:: TASK GOAL ::
Keep each line of the material that includes "computer", and leave out the rest.
════════════════
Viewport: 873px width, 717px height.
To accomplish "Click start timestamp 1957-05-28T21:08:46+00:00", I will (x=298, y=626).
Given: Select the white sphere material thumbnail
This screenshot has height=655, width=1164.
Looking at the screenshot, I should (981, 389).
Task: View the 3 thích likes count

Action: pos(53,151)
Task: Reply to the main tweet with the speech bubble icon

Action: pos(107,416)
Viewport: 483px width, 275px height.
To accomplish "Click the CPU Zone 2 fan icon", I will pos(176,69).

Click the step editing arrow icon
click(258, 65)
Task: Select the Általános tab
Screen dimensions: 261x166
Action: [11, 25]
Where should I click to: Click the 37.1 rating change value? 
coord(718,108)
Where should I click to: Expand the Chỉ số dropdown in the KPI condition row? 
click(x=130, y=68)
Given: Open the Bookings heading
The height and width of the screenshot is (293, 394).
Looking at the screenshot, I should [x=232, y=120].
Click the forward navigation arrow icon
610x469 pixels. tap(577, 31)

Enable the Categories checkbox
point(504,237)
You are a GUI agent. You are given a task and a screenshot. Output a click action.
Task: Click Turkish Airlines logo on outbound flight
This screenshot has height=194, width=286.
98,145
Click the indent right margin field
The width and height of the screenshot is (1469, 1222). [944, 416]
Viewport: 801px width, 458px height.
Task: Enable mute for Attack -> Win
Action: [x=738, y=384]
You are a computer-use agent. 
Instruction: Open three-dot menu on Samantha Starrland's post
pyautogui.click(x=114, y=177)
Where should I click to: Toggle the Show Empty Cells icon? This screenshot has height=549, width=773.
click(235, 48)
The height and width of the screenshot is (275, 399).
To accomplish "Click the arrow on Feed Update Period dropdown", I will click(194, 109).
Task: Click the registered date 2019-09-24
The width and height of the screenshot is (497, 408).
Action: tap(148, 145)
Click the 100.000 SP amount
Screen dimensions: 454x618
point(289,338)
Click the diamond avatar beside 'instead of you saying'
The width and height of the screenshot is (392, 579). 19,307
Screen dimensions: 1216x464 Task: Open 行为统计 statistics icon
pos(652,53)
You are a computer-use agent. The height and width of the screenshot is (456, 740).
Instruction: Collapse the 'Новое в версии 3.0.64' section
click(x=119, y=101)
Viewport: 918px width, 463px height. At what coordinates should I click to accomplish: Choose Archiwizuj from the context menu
════════════════
:: SOLVED PROBLEM ::
You are a computer-use agent. 
You are a computer-use agent. The height and width of the screenshot is (456, 740).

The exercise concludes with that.